Let $f(X)\in R[X]$. Show that $r$ is a root of $f(X)$ if and only if $f(X)\in (X − r)$.
Assume $r$ is a root of $f(X)$: $f(r)=0$ for some $r\in R$. How do we prove that $f(r)=(X − r)^n$ for some $n$?
Assume $f(X)\in (X − r)$: $f(X) = (X − r)^n$ for some $n$. How do we prove $f(r)=0$?
Suppose $f(x)$ is in the ideal generated by $x-r$; this just means $f(x)=g(x)(x-r)$ for some polinomial $g(x)$. Then simple substitution shows that $f(r)=g(r)(r-r)=g(r)\cdot 0=0$.
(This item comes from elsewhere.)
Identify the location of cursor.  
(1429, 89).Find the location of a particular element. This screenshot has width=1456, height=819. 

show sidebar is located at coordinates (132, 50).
On the other hand, if $f(r)=0$, divide $f(x)$ by $x-r$ (which you can always do because $X-r$ is monic) to get a quotient $q(x)$ and a remainder $m(x)$ such that $$f(x)=q(x)(x-r)+m(x).$$ Since it must be $\deg(m(x))<\deg(x-r)=1$, actually $m(x)$ must be a constant $m$ (could be $0$). Hence $$f(x)=q(x)(x-r)+m.$$ Now substitute $r$ in the previous identity to get $f(r)=q(r)(r-r)+m=q(r)\cdot 0+m = m$; but $f(r)=0$ by hypothesis, hence $m=0$ and therefore $$f(x)=q(x)(x-r),$$ i.e., $f(x)$ is in the ideal generated by $x-r$.